The path should be to that folder. :type fp: Union[str, os.PathLike] :param words_model: Optional, the words model to be used. :type words_model: Word2VecHelper
- Returns:
TextIndex loaded.
- Return type:
- save(fp: str | PathLike)
Save index to a folder.
- Parameters:
fp (Union[str, os.PathLike]) – The path to the index. Each model is stored in a folder. The path should be to that folder.
SQLiteIndex
SQLiteIndex index and search documents using SQLite. Check sqlite fts search queries
- class datawords.indexes.LiteDoc(id: str, text: str)
Used by
SQLiteIndex- id: str
- text: str
- __init__(id: str, text: str) None
Method generated by attrs for class LiteDoc.
- class datawords.indexes.SQLiteIndex(sqlite=':memory:', stopwords={})

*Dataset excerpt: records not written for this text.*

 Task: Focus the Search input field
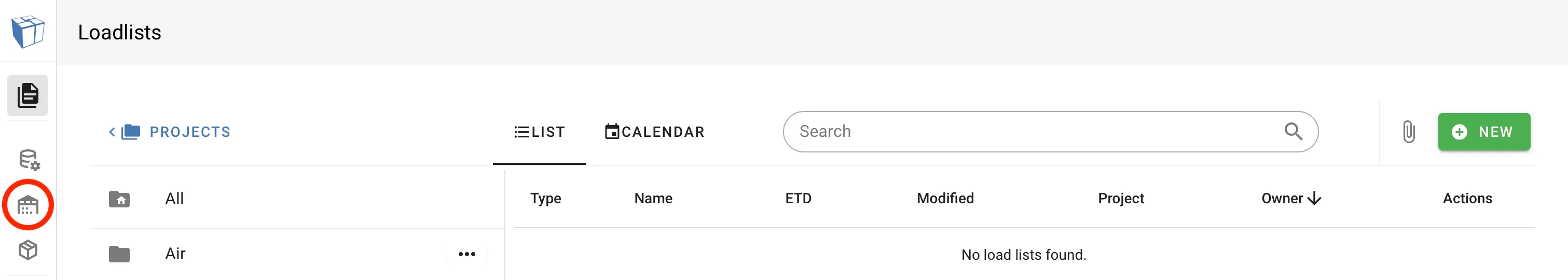[1035, 132]
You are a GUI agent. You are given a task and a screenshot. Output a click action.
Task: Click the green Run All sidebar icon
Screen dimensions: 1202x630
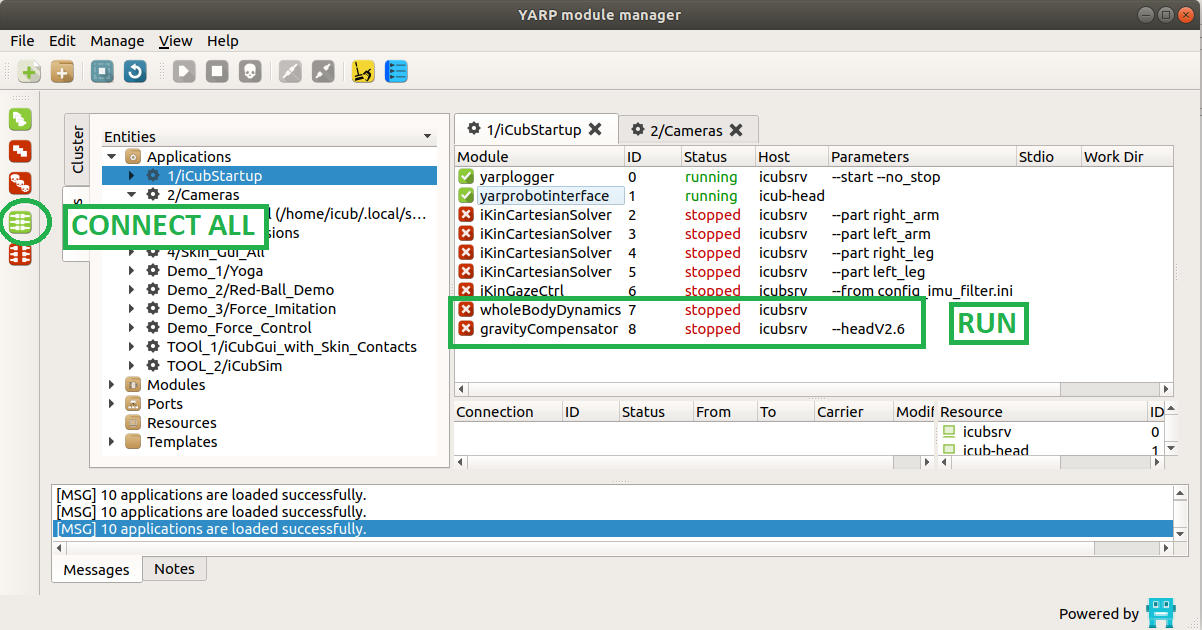click(20, 120)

- __init__(sqlite=':memory:', stopwords={})
SQLiteIndex allows to store documents and search over them. It uses the fts5 module from sqlite. Also it parse the text in an opinated way.
- Parameters:
sqlite (str) – path where database will be stored. By default it’s saved on memory
stopwords (Set[str]) – list of stop words to be used by the parsed.
- add(doc: LiteDoc) bool
Adds a document of type
LiteDocinto the index. If the document already exist, then it will not be stored.- Parameters:
doc (LiteDoc) – A document
- Returns:
True if it was stored or false if not.
- Return type:
bool
- add_batch(docs: List[LiteDoc]) List[bool]
Add documents in batch.
- Parameters:
docs (List[LiteDoc]) – A list of documents
- Returns:
True if it was stored or false if not.
- Return type:
List[bool]
- list_ids(limit=10, offset=0) List[str]
It lists the ids of the document stored.
- property total: int
Returns the total of documents stored in the index.